MEMORIAL OF SAINT WILLIAM OF VERCELLI, ABBOT; SAINT PROSPER OF REGGIO, BISHOP AND SAINT DOMINIC HENARES, PRIEST AND SAINT PROSPER OF AQUITAINE, DOCTOR OF THE CHURCH ~ FEAST DAY: JUNE 25TH: Today, we celebrate the Memorial of Saint William of Vercelli, Abbot; Saint Prosper of Reggio, Bishop; Saint Dominic Henares, Priest and St. Prosper of Aquitaine, Doctor of the Church. Through the intercession of our Blessed Mother Mary and the Saints on this feast day, we humbly pray for the sick and dying, especially those suffering from cancers and other terminal diseases. We pray for the poor and needy, for justice, peace and unity in our families and our world. And we continue to pray for the Church, the Clergy, our Holy Father, Pope Francis, the Cardinals, Bishops, all Priests, for persecuted christians, for the conversion of sinners, and Christians all over the world especily those suffering from political and religious unrest. May God protect us all and keep united in peace, love and faith… Amen 🙏🏽
SAINT WILLIAM OF VERCELLI, ABBOT: St. William of Vercelli (1085 – June 25th 1142 A.D.), also known as St. William of Monte Vergine or St. William of Monte Virgine, was Abbot and Founder of the Congregation of Monte-Vergine. He was born in Vercelli, a city of Lombardy, in the northern Italian region of Piedmont. He was born into a noble family, though he was orphaned very early on in his life, he lost his father and mother in his infancy and was brought up by a relative in great sentiments of piety. At fifteen years of age, having an earnest desire to lead a penitential life, he left his native region and made a long and austere pilgrimage to Santiago de Compostela in Spain to the shrine of the Virgin founded by Saint James at Saragossa. While on the pilgrimage, he wore a ring of iron around his waist as an additional penance. After his return to Italy, St. William decided to make the pilgrimage to Jerusalem and traveled as far as southern Italy. St. William would have made the pilgrimage to Jerusalem but he was accosted by brigands on the road and was beaten and robbed. St. William took this as a sign that God was calling him to a solitary life and wished him to stay in Italy and spread the Gospel there. He retired into the kingdom of Naples and chose for his abode an uninhabited mountain. He settled on the top of Monte Vergiliana near Naples, and lived there as a hermit, changing the name to Montevergine (Mount of the Virgin). He lived in perpetual contemplation and the exercises of rigorous penitential austerities. His holiness and piety attracted many followers. Many miracles were attributed to him including a miracle of healing a blind man by his prayers. He was discovered and his fame throughout southern Italy grew. His contemplation was interrupted, so he decided to move to another mountain, where he built a very beautiful church in honor of Our Lady. With several former secular priests who joined him there, in 1119 he began the establishment of the Congregation of Monte Vergine, or Mount of the Virgin. This site is between Nola and Benevento in the same kingdom of Naples.

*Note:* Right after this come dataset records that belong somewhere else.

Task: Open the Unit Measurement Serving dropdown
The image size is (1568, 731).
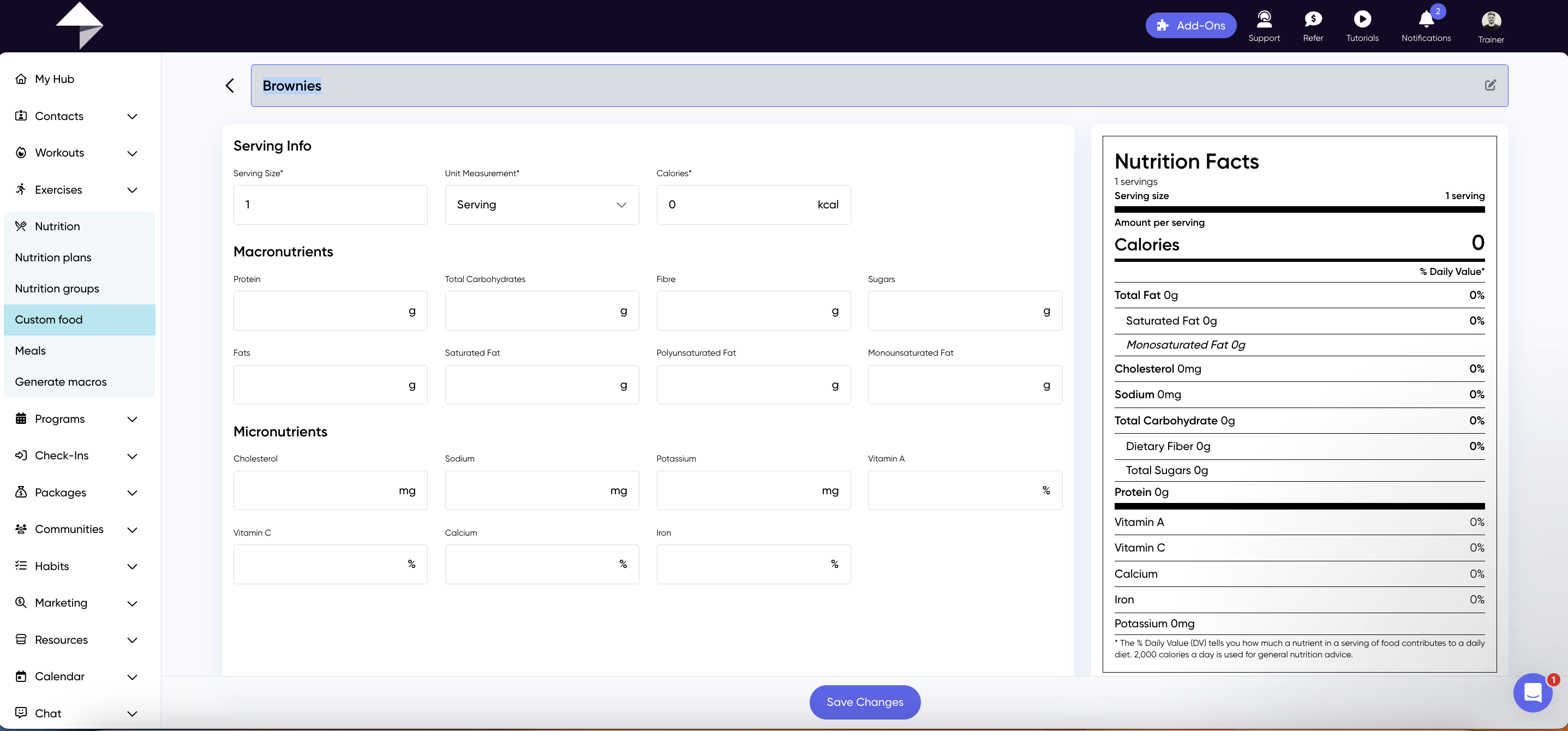Action: pyautogui.click(x=542, y=205)
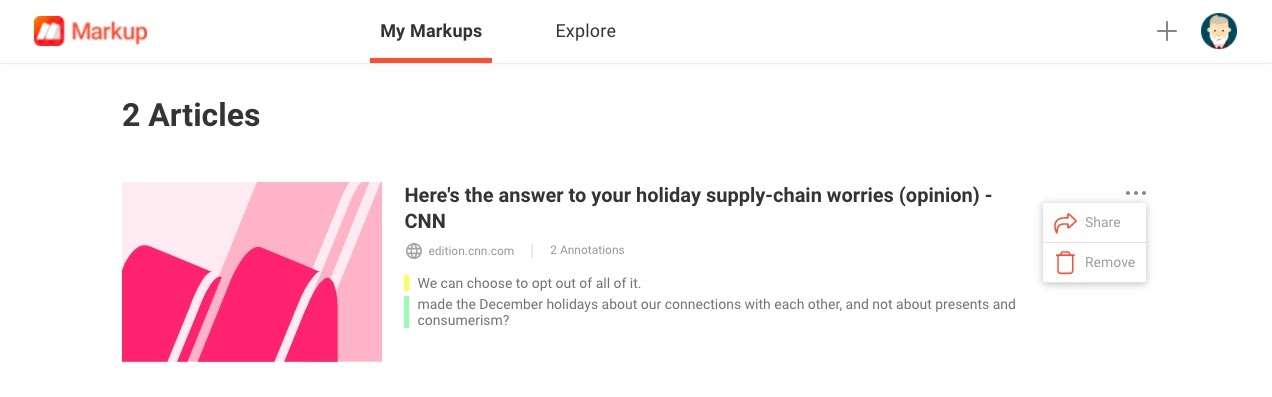Click the plus icon to add a markup

click(x=1166, y=31)
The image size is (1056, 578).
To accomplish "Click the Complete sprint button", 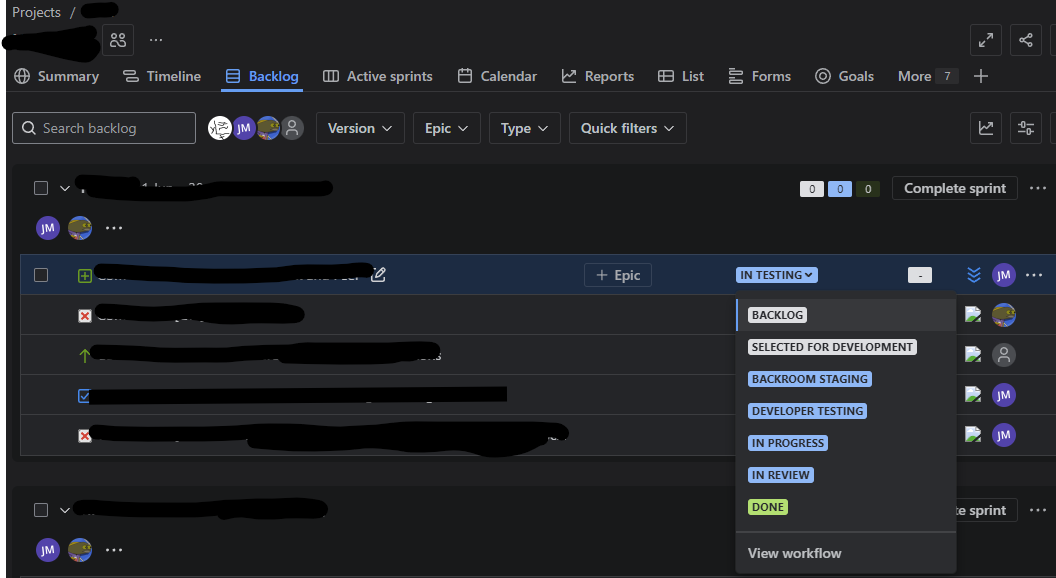I will pyautogui.click(x=954, y=188).
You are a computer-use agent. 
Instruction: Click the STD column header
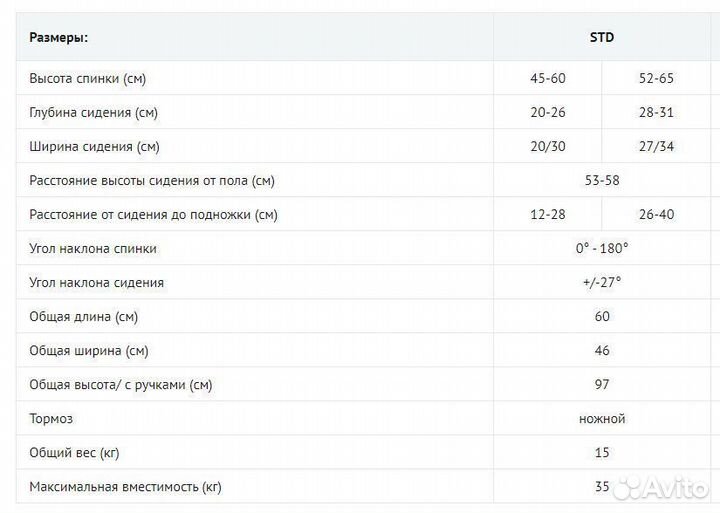point(601,38)
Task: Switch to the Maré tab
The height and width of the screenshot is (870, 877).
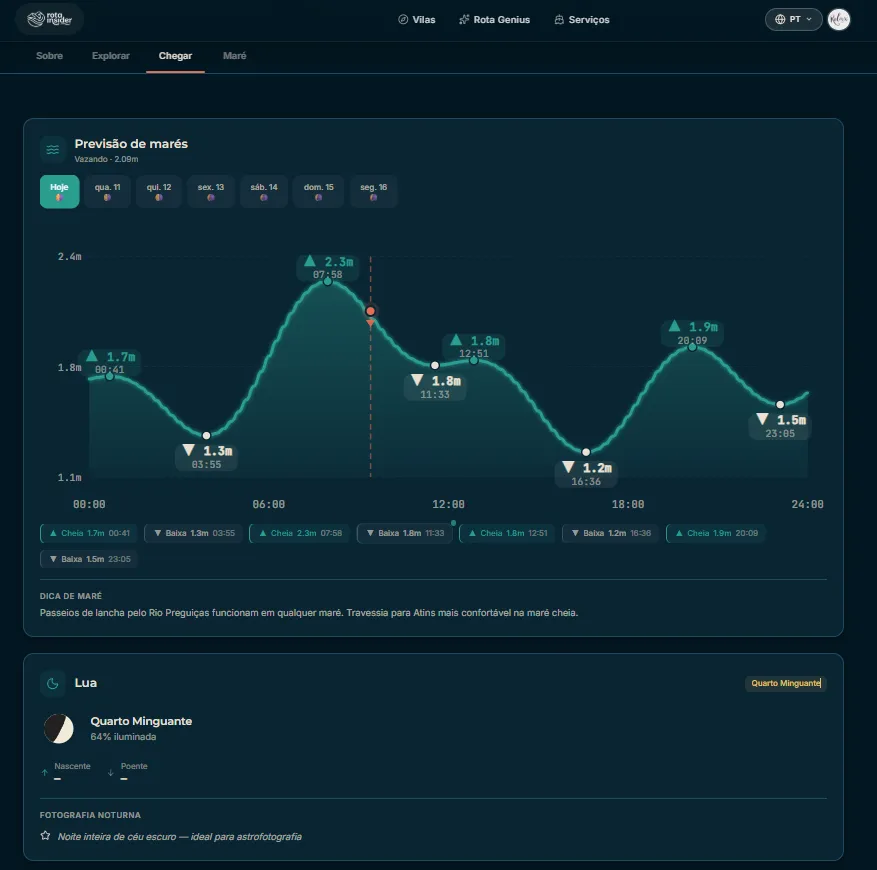Action: click(234, 56)
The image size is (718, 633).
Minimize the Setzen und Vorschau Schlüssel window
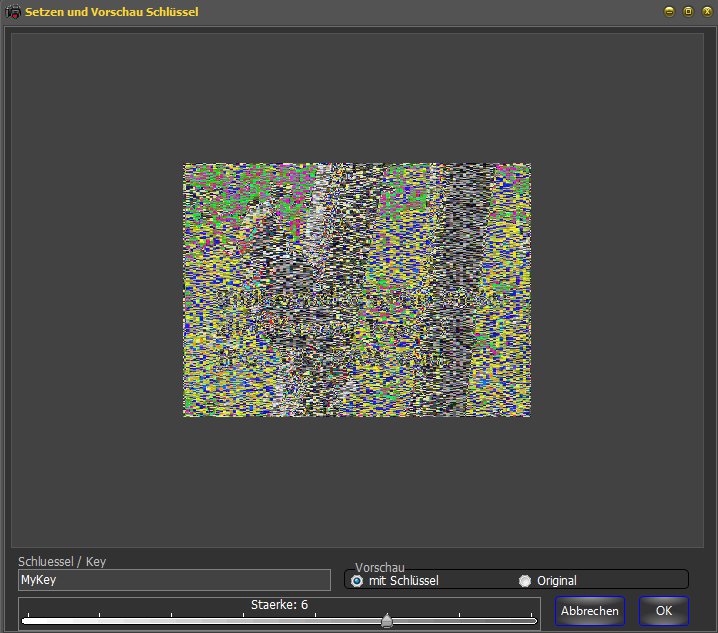(669, 11)
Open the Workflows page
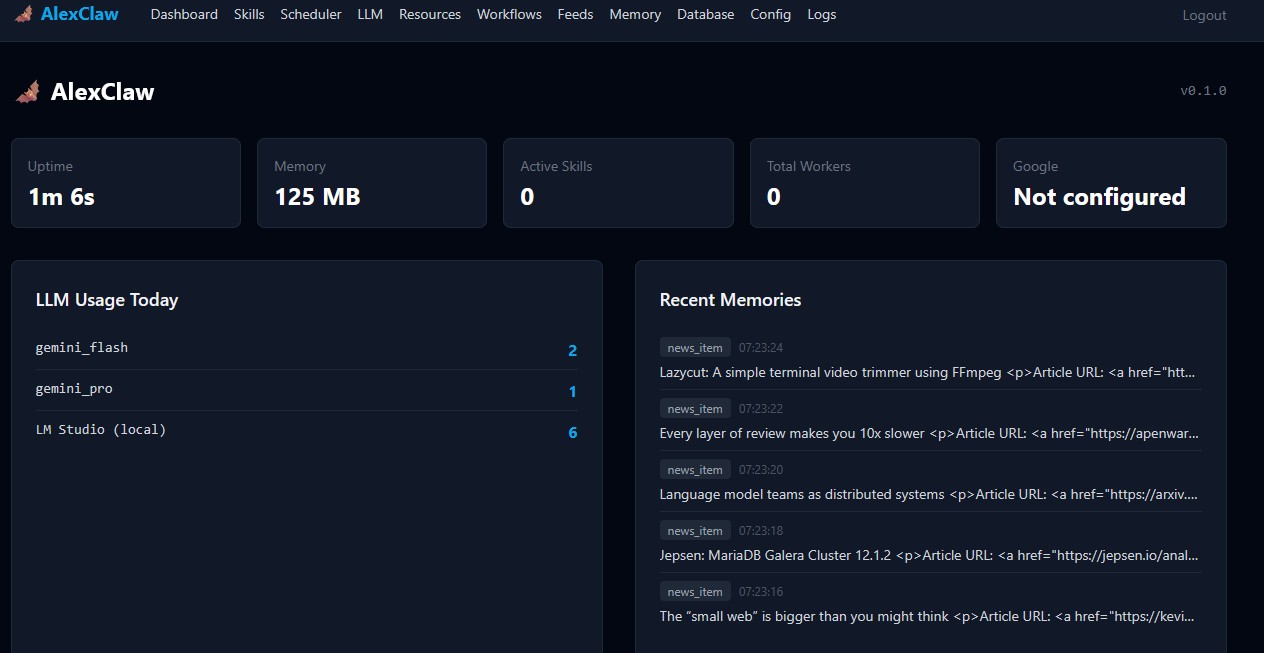This screenshot has height=653, width=1264. [509, 14]
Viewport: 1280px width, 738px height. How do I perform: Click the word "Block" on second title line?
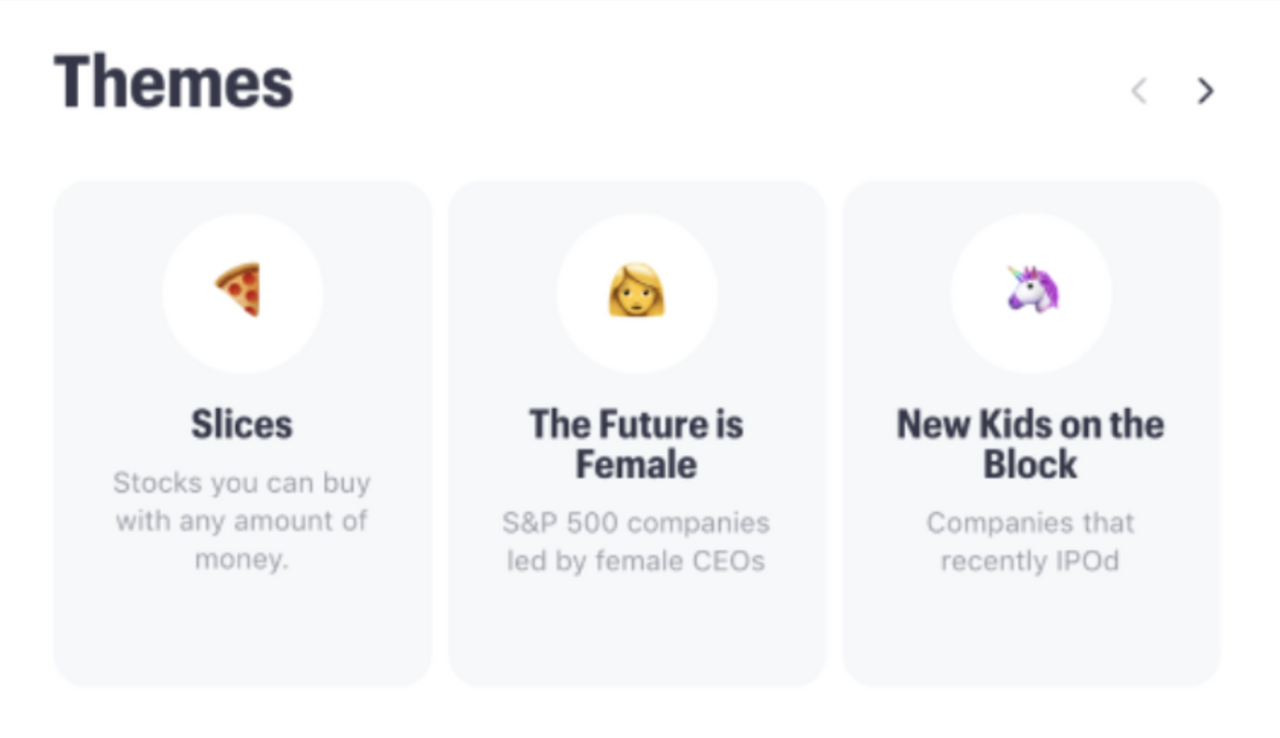pyautogui.click(x=1030, y=465)
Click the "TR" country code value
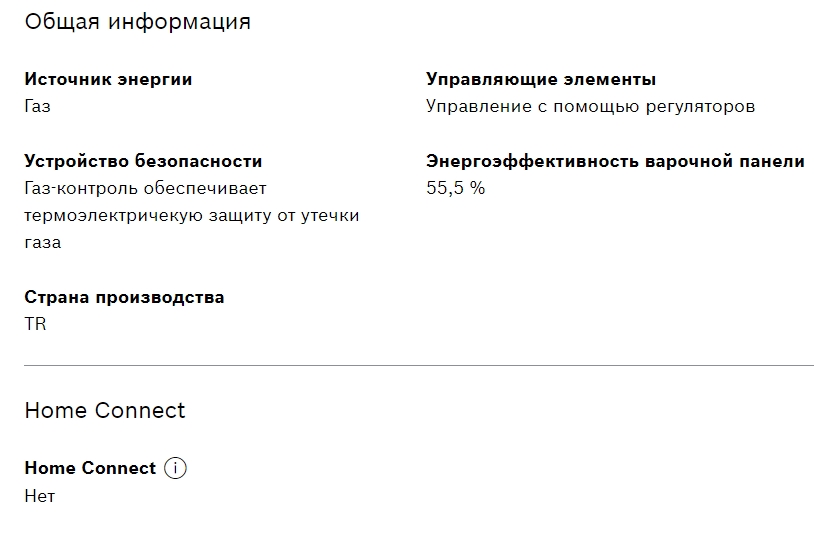The width and height of the screenshot is (814, 534). (35, 324)
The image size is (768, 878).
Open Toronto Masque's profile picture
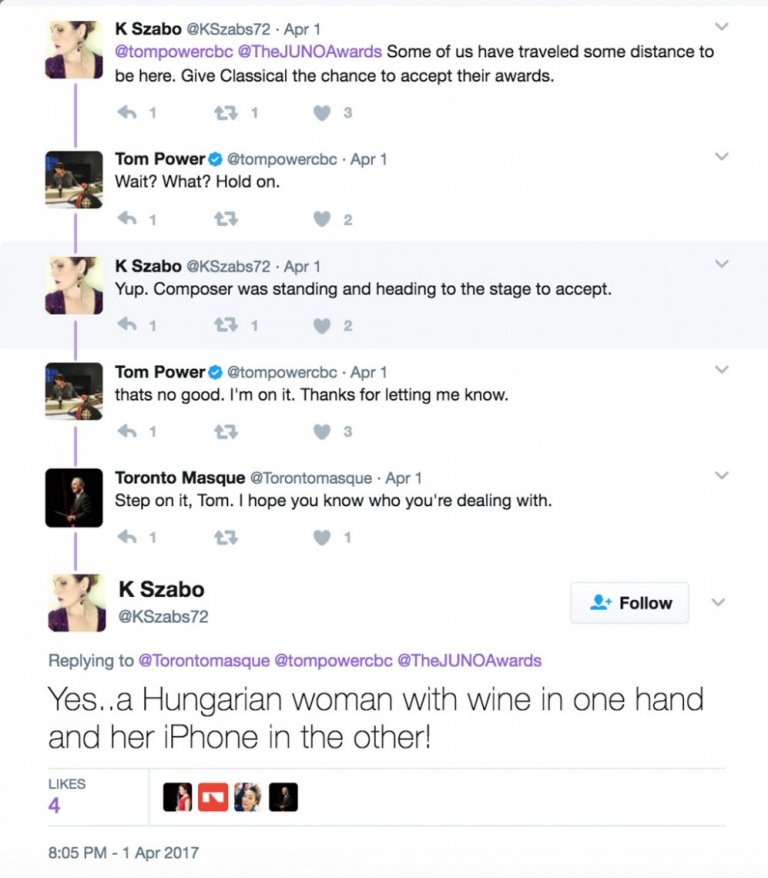pos(74,497)
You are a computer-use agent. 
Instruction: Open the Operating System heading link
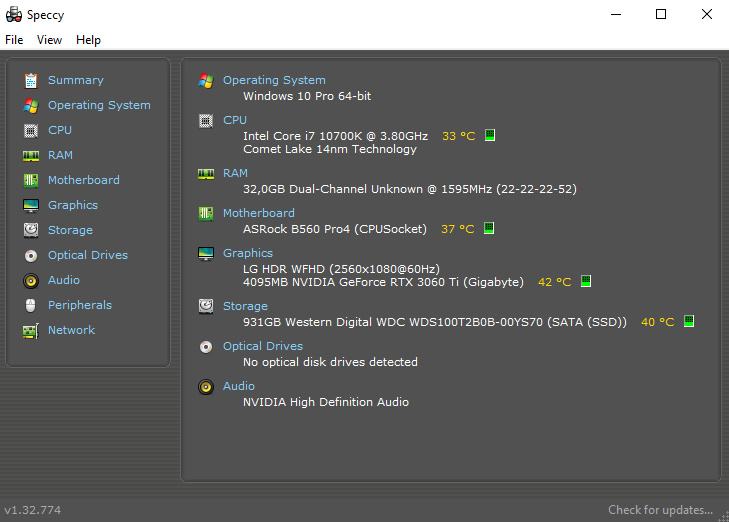pyautogui.click(x=274, y=80)
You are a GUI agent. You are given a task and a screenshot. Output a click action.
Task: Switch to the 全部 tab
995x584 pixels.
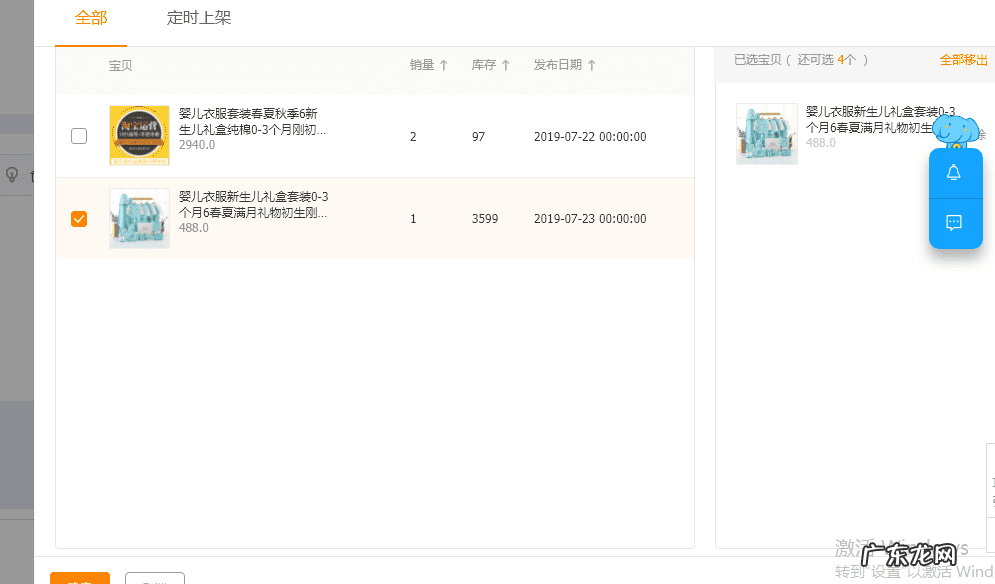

These sons of Our Lady lived in great austerity. Seeing the progress in holiness of the good religious being formed there, the devil sowed division and criticism; but God drew good from the evil when Saint William went elsewhere and founded several more monasteries, both for men and women, in various places in the kingdom of Naples. He assisted the king of Naples, who greatly venerated him, to practice all the Christian virtues of a worthy sovereign, and the king in gratitude had a house of the Order built at Salerno opposite his palace, to have him near him more often. When Saint William died on the 25th of June, 1142, he had not yet written a Rule for his religious; his second successor, Robert, fearing the dissolution of a community without constitutions, placed them under that of Saint Benedict, and is regarded as the first abbot of the Benedictine Congregation of Monte-Vergine with a Rule based on the Benedictines. A portrait of the Virgin venerated there has been an unfailing source of holy compunction; pilgrims continue to visit it. Five other houses were formed during his lifetime, but only the original survives today. St. William of Vercelli is honored as a saint who was a leader in monastic life—both because he established a number of monasteries and because his rigorous discipline, prayer, and fasting were an example for many monks. He died June 25, 1142 of natural causes.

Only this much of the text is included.